__Collected data__

[Start of Attachment]

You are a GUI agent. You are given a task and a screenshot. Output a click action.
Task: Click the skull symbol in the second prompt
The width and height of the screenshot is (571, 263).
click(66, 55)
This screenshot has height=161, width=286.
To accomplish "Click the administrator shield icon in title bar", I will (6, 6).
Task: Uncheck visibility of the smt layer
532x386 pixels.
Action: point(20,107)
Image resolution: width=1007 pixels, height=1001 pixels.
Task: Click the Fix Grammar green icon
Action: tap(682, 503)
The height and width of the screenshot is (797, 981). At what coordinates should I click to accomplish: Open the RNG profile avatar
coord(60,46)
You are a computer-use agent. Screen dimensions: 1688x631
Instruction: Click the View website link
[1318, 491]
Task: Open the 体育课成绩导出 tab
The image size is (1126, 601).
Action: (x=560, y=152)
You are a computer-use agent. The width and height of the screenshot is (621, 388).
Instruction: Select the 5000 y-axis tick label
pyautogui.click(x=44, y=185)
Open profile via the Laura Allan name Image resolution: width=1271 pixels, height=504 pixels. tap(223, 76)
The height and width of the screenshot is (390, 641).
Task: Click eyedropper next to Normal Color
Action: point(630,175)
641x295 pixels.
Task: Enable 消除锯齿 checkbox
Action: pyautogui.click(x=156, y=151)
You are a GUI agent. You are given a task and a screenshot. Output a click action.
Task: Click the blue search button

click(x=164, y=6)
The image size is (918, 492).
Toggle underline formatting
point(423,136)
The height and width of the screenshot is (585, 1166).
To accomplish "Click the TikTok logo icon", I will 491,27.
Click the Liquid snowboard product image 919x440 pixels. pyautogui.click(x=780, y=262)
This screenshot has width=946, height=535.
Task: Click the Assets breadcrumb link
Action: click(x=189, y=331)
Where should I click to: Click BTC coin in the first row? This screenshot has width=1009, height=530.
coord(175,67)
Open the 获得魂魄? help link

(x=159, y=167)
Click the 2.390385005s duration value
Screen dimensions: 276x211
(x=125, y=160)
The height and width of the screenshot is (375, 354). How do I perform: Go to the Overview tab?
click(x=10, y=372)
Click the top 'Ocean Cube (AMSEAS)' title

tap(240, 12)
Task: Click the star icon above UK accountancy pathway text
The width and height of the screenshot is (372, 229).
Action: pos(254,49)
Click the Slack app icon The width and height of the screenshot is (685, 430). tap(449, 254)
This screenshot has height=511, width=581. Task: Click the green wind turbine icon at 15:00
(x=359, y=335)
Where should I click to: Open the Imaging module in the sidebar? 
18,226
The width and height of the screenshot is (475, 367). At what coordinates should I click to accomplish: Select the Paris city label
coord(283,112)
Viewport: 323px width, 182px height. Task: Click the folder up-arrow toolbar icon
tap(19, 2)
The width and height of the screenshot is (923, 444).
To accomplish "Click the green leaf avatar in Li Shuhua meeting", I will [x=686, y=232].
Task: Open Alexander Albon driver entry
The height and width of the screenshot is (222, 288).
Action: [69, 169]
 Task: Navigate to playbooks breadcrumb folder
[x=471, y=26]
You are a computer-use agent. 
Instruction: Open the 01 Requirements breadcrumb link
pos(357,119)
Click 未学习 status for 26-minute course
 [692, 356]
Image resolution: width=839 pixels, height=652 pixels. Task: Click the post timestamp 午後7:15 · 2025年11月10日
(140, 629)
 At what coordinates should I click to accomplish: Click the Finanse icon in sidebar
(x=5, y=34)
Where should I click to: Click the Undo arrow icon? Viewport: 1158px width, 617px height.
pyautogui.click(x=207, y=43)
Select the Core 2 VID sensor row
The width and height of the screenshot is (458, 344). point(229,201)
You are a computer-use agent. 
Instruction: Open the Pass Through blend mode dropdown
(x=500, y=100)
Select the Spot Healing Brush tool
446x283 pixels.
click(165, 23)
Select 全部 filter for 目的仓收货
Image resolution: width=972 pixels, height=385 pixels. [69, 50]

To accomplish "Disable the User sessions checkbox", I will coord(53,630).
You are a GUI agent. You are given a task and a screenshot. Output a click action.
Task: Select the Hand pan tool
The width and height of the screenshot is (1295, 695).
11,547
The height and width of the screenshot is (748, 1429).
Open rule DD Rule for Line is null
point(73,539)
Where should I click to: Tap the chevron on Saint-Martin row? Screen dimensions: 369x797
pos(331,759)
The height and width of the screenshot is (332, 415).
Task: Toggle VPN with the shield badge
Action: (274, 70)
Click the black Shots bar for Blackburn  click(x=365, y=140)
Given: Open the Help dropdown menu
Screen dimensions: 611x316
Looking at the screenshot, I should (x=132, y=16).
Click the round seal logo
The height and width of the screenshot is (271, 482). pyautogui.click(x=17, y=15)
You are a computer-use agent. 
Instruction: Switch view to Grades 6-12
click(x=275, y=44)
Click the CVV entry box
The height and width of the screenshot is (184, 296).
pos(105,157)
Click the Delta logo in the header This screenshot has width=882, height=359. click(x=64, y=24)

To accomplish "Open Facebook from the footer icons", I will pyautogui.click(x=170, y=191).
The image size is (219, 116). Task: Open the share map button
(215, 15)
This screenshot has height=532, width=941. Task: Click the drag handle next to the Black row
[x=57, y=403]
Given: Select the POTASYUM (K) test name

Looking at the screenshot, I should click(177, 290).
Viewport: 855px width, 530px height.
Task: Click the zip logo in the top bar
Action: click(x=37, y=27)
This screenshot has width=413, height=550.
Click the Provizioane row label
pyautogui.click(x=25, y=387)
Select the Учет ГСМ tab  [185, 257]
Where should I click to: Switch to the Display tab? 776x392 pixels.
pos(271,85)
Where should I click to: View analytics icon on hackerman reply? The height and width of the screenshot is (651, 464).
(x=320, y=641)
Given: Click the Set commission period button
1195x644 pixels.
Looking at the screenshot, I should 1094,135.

[End of Attachment]

__Your assignment__
The answer must be the complete set of entries, retyped exactly.

__Answer__
You are a GUI agent. You are given a task and a screenshot. Output a click action.
Task: Click the skull symbol in the second prompt
The width and height of the screenshot is (571, 263).
click(66, 55)
This screenshot has height=161, width=286.
To accomplish "Click the administrator shield icon in title bar", I will (6, 6).
Task: Uncheck visibility of the smt layer
532x386 pixels.
Action: point(20,107)
Image resolution: width=1007 pixels, height=1001 pixels.
Task: Click the Fix Grammar green icon
Action: tap(682, 503)
The height and width of the screenshot is (797, 981). At what coordinates should I click to accomplish: Open the RNG profile avatar
coord(60,46)
You are a computer-use agent. Screen dimensions: 1688x631
Instruction: Click the View website link
[1318, 491]
Task: Open the 体育课成绩导出 tab
The image size is (1126, 601).
Action: (x=560, y=152)
You are a computer-use agent. The width and height of the screenshot is (621, 388).
Instruction: Select the 5000 y-axis tick label
pyautogui.click(x=44, y=185)
Open profile via the Laura Allan name Image resolution: width=1271 pixels, height=504 pixels. tap(223, 76)
The height and width of the screenshot is (390, 641).
Task: Click eyedropper next to Normal Color
Action: point(630,175)
641x295 pixels.
Task: Enable 消除锯齿 checkbox
Action: pyautogui.click(x=156, y=151)
You are a GUI agent. You are given a task and a screenshot. Output a click action.
Task: Click the blue search button

click(x=164, y=6)
The image size is (918, 492).
Toggle underline formatting
point(423,136)
The height and width of the screenshot is (585, 1166).
To accomplish "Click the TikTok logo icon", I will 491,27.
Click the Liquid snowboard product image 919x440 pixels. pyautogui.click(x=780, y=262)
This screenshot has width=946, height=535.
Task: Click the Assets breadcrumb link
Action: click(x=189, y=331)
Where should I click to: Click BTC coin in the first row? This screenshot has width=1009, height=530.
coord(175,67)
Open the 获得魂魄? help link

(x=159, y=167)
Click the 2.390385005s duration value
Screen dimensions: 276x211
(x=125, y=160)
The height and width of the screenshot is (375, 354). How do I perform: Go to the Overview tab?
click(x=10, y=372)
Click the top 'Ocean Cube (AMSEAS)' title

tap(240, 12)
Task: Click the star icon above UK accountancy pathway text
The width and height of the screenshot is (372, 229).
Action: pos(254,49)
Click the Slack app icon The width and height of the screenshot is (685, 430). tap(449, 254)
This screenshot has height=511, width=581. Task: Click the green wind turbine icon at 15:00
(x=359, y=335)
Where should I click to: Open the Imaging module in the sidebar? 
18,226
The width and height of the screenshot is (475, 367). At what coordinates should I click to accomplish: Select the Paris city label
coord(283,112)
Viewport: 323px width, 182px height. Task: Click the folder up-arrow toolbar icon
tap(19, 2)
The width and height of the screenshot is (923, 444).
To accomplish "Click the green leaf avatar in Li Shuhua meeting", I will [x=686, y=232].
Task: Open Alexander Albon driver entry
The height and width of the screenshot is (222, 288).
Action: [69, 169]
 Task: Navigate to playbooks breadcrumb folder
[x=471, y=26]
You are a computer-use agent. 
Instruction: Open the 01 Requirements breadcrumb link
pos(357,119)
Click 未学习 status for 26-minute course
 [692, 356]
Image resolution: width=839 pixels, height=652 pixels. Task: Click the post timestamp 午後7:15 · 2025年11月10日
(140, 629)
 At what coordinates should I click to accomplish: Click the Finanse icon in sidebar
(x=5, y=34)
Where should I click to: Click the Undo arrow icon? Viewport: 1158px width, 617px height.
pyautogui.click(x=207, y=43)
Select the Core 2 VID sensor row
The width and height of the screenshot is (458, 344). point(229,201)
You are a computer-use agent. 
Instruction: Open the Pass Through blend mode dropdown
(x=500, y=100)
Select the Spot Healing Brush tool
446x283 pixels.
click(165, 23)
Select 全部 filter for 目的仓收货
Image resolution: width=972 pixels, height=385 pixels. [69, 50]

To accomplish "Disable the User sessions checkbox", I will coord(53,630).
You are a GUI agent. You are given a task and a screenshot. Output a click action.
Task: Select the Hand pan tool
The width and height of the screenshot is (1295, 695).
11,547
The height and width of the screenshot is (748, 1429).
Open rule DD Rule for Line is null
point(73,539)
Where should I click to: Tap the chevron on Saint-Martin row? Screen dimensions: 369x797
pos(331,759)
The height and width of the screenshot is (332, 415).
Task: Toggle VPN with the shield badge
Action: (274, 70)
Click the black Shots bar for Blackburn  click(x=365, y=140)
Given: Open the Help dropdown menu
Screen dimensions: 611x316
Looking at the screenshot, I should (x=132, y=16).
Click the round seal logo
The height and width of the screenshot is (271, 482). pyautogui.click(x=17, y=15)
You are a computer-use agent. 
Instruction: Switch view to Grades 6-12
click(x=275, y=44)
Click the CVV entry box
The height and width of the screenshot is (184, 296).
pos(105,157)
Click the Delta logo in the header This screenshot has width=882, height=359. click(x=64, y=24)

To accomplish "Open Facebook from the footer icons", I will pyautogui.click(x=170, y=191).
The image size is (219, 116). Task: Open the share map button
(215, 15)
This screenshot has height=532, width=941. Task: Click the drag handle next to the Black row
[x=57, y=403]
Given: Select the POTASYUM (K) test name

Looking at the screenshot, I should click(177, 290).
Viewport: 855px width, 530px height.
Task: Click the zip logo in the top bar
Action: click(x=37, y=27)
This screenshot has width=413, height=550.
Click the Provizioane row label
pyautogui.click(x=25, y=387)
Select the Учет ГСМ tab  [185, 257]
Where should I click to: Switch to the Display tab? 776x392 pixels.
pos(271,85)
Where should I click to: View analytics icon on hackerman reply? The height and width of the screenshot is (651, 464).
(x=320, y=641)
Given: Click the Set commission period button
1195x644 pixels.
Looking at the screenshot, I should 1094,135.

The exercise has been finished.